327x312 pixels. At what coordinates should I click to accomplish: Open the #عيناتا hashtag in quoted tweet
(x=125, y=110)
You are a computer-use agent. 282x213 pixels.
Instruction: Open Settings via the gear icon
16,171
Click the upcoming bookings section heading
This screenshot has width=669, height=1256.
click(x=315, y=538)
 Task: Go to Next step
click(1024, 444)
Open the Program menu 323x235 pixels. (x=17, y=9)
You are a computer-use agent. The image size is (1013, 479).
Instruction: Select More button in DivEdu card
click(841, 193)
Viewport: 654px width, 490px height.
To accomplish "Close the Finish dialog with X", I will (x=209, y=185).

- [What you should do] All lines in the records with the string "agent" should be copied out.

- [Answer area]
You are a computer-use agent. 282x213 pixels.
You are a computer-use agent. The image size is (1013, 479).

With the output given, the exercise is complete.